Tra la fine di luglio e l’inizio di settembre del 2020, Giovanni Truppi ha caricato il suo pianoforte smontabile su un camper ed è partito per una manciata di concerti resi possibili dall’allentamento delle restrizioni dopo la prima ondata della pandemia.
Cercando di evitare le strade principali e tenendo il più possibile il mare a vista, Giovanni e i suoi due compagni di viaggio hanno percorso l’intero perimetro della costa italiana, dal confine con la Francia a quello con la Slovenia, immergendosi ogni giorno dentro un paesaggio impercettibile o in chiassoso mutamento.

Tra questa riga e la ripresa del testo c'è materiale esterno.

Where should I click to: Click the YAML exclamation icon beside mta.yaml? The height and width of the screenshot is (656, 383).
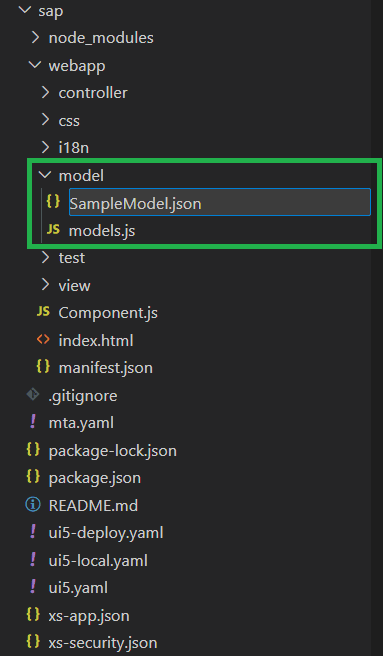[33, 421]
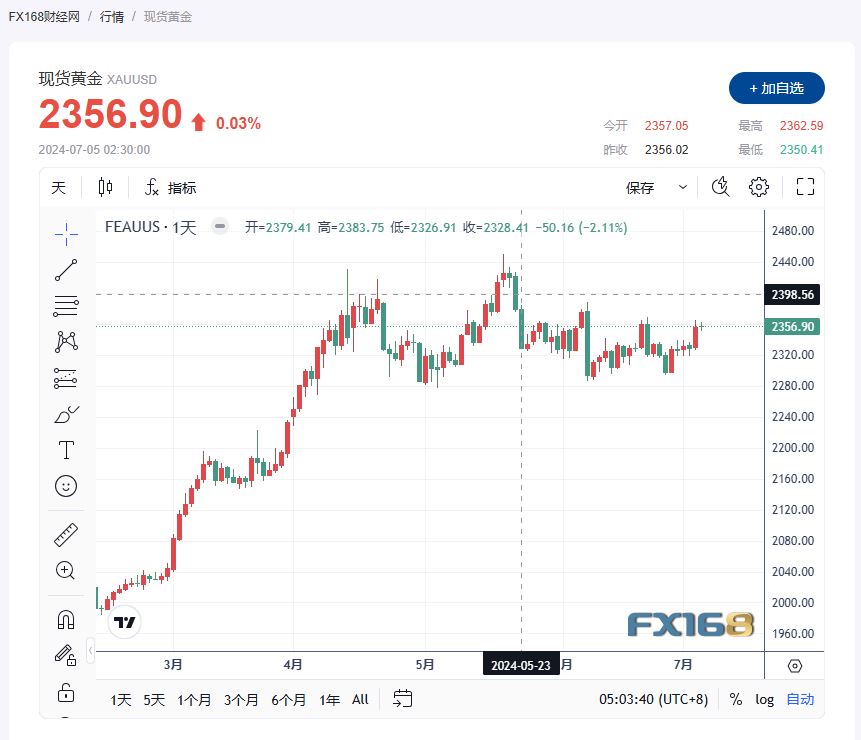This screenshot has height=740, width=861.
Task: Click the 2398.56 price level label
Action: [791, 294]
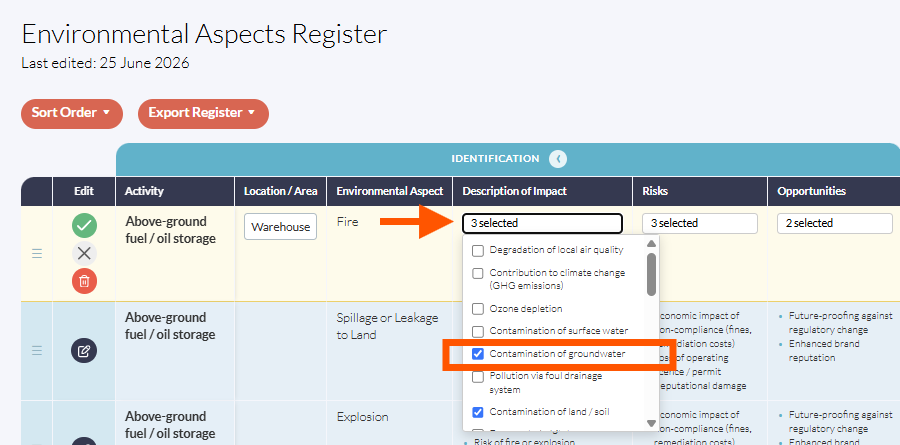The image size is (900, 445).
Task: Expand the Export Register menu
Action: tap(203, 113)
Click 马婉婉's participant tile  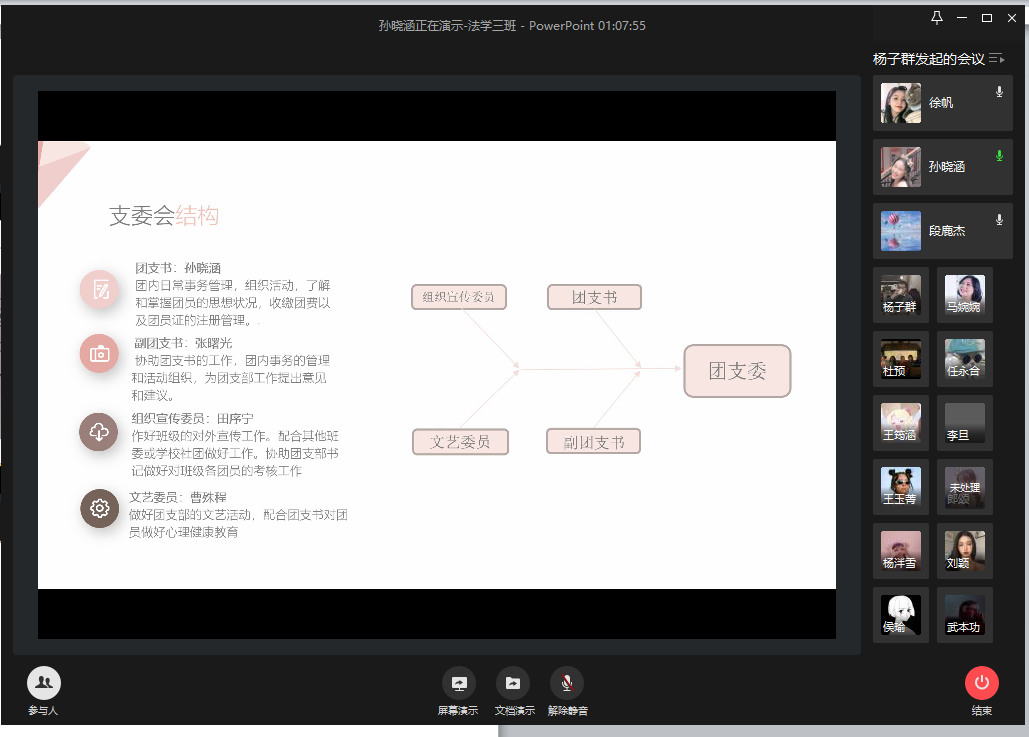click(x=965, y=295)
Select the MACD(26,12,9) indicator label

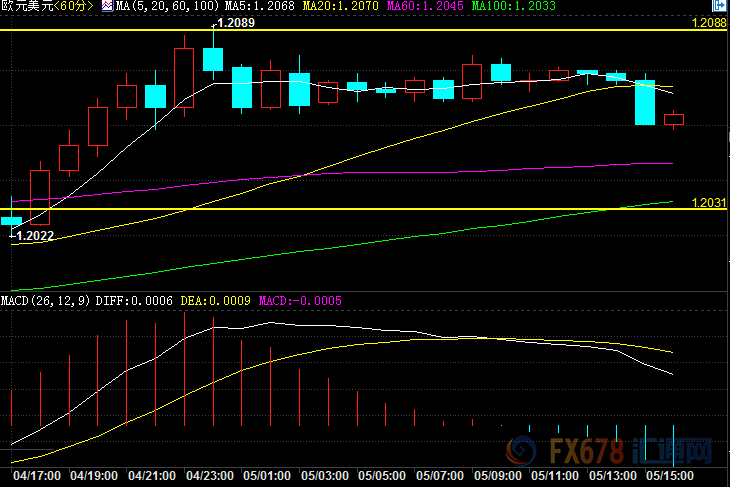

Dalle sponde contratte e burbere della Liguria, alla macchia assordante di cicale della Maremma toscana; dai litorali piatti e densi attorno Roma, alla costa del Cilento – quella dell’infanzia di Giovanni – e poi alla Calabria selvaggia, malinconica; da Taranto ad Ancona, superando gli uliveti infiniti della Puglia, la frugalità generosa e quieta dell’Abruzzo, i lidi romagnoli, fino alla curva geografica che rende il nostro mare una faccenda più orientale.
Tappa dopo tappa, la costa italiana si delinea come un lento e ineludibile film famigliare dentro le parole semplici ed essenziali con i gestori dei campeggi, i turisti locali, gli amici e i parenti rintracciati lungo il percorso, osservando lo sciamare dei ragazzini sui lungomari e le processioni di santi, gli anziani stretti davanti ai tramonti, i braccianti nei campi e nelle baracche nascoste, le piccole folle illanguidite dal caldo, con le infradito affondate dentro spiagge di tardo approdo e i chilometri addosso verso bagni limpidi e solitari.
Giovanni Truppi racconta un’Italia solo apparentemente minore e perfettamente contemporanea, risvegliando una memoria che ci raccoglie tutti, nelle generazioni di ogni estate, e ci sospinge verso il desiderio della prossima a venire.